Task objective => Would you transcribe the listing that follows word for word, skipping pictures?

Exercise material =>
--------
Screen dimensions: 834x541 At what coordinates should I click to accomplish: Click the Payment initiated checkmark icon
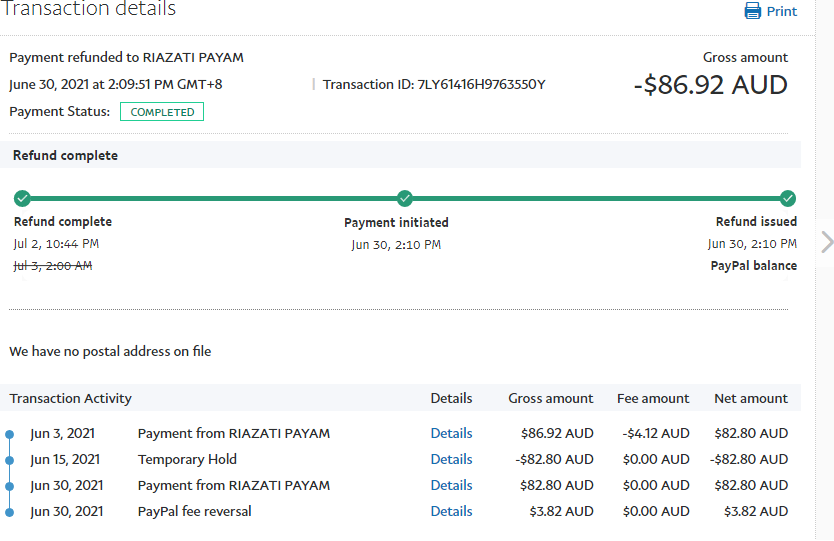[404, 198]
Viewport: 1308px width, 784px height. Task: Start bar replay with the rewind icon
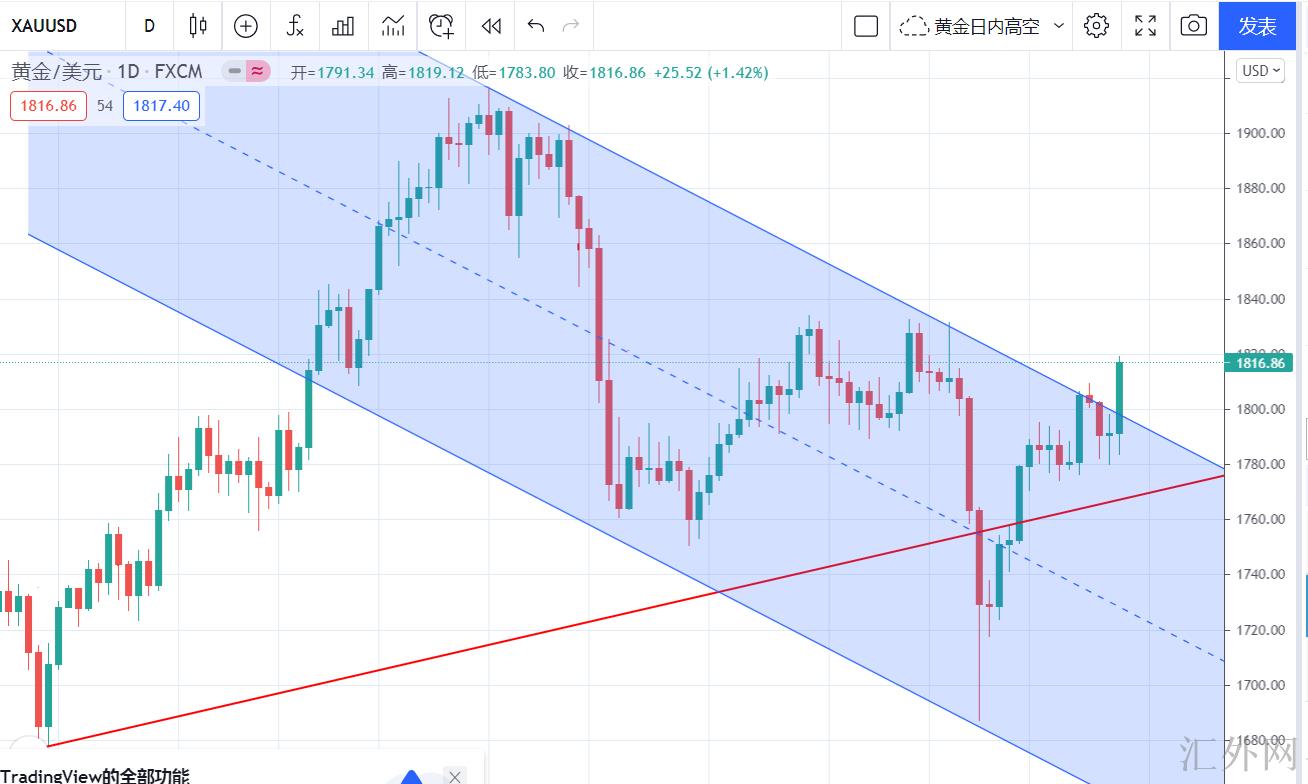pyautogui.click(x=490, y=26)
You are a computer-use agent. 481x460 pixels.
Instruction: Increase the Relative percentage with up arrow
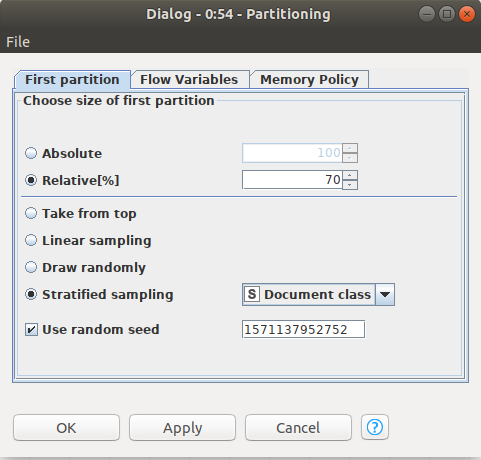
--------
Written answer =>
Screen dimensions: 834x541 At what coordinates should I click to accomplish: Click the Payment initiated checkmark icon
[404, 198]
Viewport: 1308px width, 784px height. Task: Start bar replay with the rewind icon
pyautogui.click(x=490, y=26)
You are a computer-use agent. 481x460 pixels.
Instruction: Increase the Relative percentage with up arrow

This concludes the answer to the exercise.